TASK DATA section start

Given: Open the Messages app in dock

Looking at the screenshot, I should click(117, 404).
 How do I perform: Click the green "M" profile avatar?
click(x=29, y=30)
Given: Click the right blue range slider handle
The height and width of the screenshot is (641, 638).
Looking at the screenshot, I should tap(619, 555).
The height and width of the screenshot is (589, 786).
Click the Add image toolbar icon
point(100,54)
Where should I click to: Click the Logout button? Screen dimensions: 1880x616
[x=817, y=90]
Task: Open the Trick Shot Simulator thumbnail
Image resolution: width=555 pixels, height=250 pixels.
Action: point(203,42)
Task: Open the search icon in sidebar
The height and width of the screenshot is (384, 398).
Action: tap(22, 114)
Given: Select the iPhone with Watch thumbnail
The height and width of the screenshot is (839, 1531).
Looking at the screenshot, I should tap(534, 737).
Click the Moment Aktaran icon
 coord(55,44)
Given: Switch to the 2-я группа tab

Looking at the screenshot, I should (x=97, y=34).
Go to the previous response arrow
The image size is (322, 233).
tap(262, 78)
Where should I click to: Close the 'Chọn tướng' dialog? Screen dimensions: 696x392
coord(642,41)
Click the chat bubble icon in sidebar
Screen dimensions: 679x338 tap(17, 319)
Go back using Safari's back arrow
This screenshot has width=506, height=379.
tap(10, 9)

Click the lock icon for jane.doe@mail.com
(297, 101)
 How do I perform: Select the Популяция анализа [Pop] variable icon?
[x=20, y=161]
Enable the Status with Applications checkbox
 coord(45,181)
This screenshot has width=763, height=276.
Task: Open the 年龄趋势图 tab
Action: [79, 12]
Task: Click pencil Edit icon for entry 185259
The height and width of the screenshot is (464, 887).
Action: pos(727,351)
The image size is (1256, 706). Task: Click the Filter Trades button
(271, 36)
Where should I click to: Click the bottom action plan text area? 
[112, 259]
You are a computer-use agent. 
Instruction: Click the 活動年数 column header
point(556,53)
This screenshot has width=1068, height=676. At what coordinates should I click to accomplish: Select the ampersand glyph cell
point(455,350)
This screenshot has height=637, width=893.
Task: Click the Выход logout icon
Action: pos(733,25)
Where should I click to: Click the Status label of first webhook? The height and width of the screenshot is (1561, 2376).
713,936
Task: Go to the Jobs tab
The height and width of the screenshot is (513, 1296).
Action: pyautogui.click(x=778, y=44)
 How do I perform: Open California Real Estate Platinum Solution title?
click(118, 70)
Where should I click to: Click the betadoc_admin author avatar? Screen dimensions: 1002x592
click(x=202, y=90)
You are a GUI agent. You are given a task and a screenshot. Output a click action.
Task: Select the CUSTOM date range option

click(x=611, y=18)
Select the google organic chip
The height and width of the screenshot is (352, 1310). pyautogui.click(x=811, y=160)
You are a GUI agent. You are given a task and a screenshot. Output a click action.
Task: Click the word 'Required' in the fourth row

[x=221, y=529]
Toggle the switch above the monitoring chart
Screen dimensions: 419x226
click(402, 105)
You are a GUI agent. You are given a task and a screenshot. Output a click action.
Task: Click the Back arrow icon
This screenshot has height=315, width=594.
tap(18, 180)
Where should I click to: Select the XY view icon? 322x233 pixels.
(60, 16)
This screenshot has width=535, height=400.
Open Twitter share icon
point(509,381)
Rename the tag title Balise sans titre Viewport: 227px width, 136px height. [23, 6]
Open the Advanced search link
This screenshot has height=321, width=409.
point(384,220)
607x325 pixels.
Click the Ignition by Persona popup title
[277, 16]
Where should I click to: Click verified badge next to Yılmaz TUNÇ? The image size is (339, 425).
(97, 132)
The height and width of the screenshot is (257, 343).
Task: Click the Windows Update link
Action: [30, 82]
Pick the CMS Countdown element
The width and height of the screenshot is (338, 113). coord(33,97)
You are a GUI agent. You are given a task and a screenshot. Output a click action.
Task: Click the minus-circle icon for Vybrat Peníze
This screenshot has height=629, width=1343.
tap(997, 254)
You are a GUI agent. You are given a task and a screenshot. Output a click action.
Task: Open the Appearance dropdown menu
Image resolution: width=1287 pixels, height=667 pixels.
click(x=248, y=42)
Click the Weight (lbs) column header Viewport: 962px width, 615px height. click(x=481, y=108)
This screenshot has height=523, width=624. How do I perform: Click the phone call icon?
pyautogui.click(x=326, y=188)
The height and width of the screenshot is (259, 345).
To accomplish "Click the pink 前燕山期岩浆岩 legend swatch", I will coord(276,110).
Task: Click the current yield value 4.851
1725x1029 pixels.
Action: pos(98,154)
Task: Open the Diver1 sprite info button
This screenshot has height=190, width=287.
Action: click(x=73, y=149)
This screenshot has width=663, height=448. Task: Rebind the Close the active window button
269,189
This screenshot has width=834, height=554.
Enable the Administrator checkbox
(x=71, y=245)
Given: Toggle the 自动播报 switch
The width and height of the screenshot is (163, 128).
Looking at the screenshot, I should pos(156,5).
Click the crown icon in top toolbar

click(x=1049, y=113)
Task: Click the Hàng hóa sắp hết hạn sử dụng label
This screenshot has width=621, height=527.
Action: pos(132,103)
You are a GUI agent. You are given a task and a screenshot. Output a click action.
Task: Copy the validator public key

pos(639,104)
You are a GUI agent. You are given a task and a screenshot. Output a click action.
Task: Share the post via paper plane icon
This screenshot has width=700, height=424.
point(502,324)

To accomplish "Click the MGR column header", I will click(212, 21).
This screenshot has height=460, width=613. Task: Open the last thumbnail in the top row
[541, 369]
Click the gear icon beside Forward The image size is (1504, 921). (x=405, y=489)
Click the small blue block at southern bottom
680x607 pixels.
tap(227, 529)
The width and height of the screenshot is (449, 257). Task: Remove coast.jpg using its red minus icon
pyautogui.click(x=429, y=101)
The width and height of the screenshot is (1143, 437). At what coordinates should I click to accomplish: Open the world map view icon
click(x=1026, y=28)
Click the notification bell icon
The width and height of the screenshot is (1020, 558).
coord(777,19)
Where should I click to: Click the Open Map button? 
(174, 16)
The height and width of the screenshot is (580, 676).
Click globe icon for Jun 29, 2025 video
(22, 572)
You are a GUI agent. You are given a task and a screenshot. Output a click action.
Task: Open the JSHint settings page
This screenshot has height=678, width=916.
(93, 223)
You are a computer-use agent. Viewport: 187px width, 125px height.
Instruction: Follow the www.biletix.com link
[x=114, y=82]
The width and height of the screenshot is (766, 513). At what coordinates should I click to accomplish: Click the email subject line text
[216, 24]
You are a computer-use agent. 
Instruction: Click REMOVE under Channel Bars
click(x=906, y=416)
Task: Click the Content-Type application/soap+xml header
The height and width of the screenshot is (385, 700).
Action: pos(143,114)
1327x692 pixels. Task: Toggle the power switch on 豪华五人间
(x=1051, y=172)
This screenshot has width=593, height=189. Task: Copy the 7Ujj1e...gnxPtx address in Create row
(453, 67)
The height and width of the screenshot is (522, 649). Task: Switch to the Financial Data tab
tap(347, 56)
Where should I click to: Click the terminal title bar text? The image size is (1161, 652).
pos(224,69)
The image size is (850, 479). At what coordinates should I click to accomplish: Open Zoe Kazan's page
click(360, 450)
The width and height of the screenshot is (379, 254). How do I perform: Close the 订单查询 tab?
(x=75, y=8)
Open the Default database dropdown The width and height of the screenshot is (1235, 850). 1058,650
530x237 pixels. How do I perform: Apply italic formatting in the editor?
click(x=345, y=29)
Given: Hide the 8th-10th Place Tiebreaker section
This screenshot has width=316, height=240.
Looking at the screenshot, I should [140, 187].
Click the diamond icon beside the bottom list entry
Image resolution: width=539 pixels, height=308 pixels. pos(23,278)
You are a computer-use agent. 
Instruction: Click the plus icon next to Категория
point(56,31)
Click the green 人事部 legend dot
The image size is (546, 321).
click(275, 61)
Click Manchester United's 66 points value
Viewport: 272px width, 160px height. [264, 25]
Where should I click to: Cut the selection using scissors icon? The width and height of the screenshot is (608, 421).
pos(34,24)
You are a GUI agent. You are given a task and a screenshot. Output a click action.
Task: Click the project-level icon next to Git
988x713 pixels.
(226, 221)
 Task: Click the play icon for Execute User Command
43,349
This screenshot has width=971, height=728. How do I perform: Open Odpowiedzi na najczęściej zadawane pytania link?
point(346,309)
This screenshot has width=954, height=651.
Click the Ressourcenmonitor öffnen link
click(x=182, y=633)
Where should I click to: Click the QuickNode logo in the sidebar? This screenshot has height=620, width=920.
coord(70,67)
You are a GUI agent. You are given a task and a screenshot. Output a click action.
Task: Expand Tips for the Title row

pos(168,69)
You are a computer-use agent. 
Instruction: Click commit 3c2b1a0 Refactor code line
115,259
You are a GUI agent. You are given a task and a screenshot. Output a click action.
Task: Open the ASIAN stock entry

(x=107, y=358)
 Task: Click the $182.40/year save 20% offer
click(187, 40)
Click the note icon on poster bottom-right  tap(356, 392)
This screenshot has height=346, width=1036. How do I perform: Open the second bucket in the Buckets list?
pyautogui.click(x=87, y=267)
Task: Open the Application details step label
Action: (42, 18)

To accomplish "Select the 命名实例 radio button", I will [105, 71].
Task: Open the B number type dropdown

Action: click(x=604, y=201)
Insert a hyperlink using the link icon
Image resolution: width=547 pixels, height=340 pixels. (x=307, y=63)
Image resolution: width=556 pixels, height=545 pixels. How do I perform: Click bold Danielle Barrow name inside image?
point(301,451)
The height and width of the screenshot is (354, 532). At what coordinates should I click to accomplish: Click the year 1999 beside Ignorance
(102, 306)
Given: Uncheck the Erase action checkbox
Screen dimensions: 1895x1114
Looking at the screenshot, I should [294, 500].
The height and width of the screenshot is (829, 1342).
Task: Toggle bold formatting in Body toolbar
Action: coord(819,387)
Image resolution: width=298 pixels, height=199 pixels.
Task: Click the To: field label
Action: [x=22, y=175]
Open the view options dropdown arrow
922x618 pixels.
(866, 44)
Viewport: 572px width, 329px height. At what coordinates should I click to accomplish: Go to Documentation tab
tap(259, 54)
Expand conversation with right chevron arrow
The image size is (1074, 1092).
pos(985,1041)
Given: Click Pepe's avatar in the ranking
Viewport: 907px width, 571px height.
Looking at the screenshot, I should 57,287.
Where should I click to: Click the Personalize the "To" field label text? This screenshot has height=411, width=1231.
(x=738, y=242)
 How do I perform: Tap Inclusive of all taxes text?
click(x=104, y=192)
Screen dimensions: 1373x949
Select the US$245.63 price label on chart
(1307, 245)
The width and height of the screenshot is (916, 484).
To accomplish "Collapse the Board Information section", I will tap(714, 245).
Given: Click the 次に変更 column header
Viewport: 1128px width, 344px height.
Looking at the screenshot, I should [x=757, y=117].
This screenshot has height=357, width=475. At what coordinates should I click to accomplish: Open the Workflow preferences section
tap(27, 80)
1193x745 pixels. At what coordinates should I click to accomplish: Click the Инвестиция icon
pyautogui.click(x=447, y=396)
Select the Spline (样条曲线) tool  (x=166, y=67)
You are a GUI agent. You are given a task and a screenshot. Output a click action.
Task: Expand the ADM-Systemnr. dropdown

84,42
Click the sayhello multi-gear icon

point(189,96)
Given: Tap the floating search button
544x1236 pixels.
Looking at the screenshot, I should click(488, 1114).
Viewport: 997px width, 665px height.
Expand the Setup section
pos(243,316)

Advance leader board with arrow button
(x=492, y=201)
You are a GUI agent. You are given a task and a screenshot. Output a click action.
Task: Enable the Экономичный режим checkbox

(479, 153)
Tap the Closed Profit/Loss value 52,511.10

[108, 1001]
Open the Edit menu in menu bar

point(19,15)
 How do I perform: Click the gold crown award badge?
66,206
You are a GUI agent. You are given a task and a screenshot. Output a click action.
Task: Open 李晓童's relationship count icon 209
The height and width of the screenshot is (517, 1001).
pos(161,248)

TASK DATA section end

*TASK DIRECTIONS:* Give back exactly the lines from the beginning of the records through the line containing "Task: Open the Trick Shot Simulator thumbnail", and only those.

*ANSWER TO THIS PROBLEM:*
Given: Open the Messages app in dock

Looking at the screenshot, I should click(117, 404).
 How do I perform: Click the green "M" profile avatar?
click(x=29, y=30)
Given: Click the right blue range slider handle
The height and width of the screenshot is (641, 638).
Looking at the screenshot, I should tap(619, 555).
The height and width of the screenshot is (589, 786).
Click the Add image toolbar icon
point(100,54)
Where should I click to: Click the Logout button? Screen dimensions: 1880x616
[x=817, y=90]
Task: Open the Trick Shot Simulator thumbnail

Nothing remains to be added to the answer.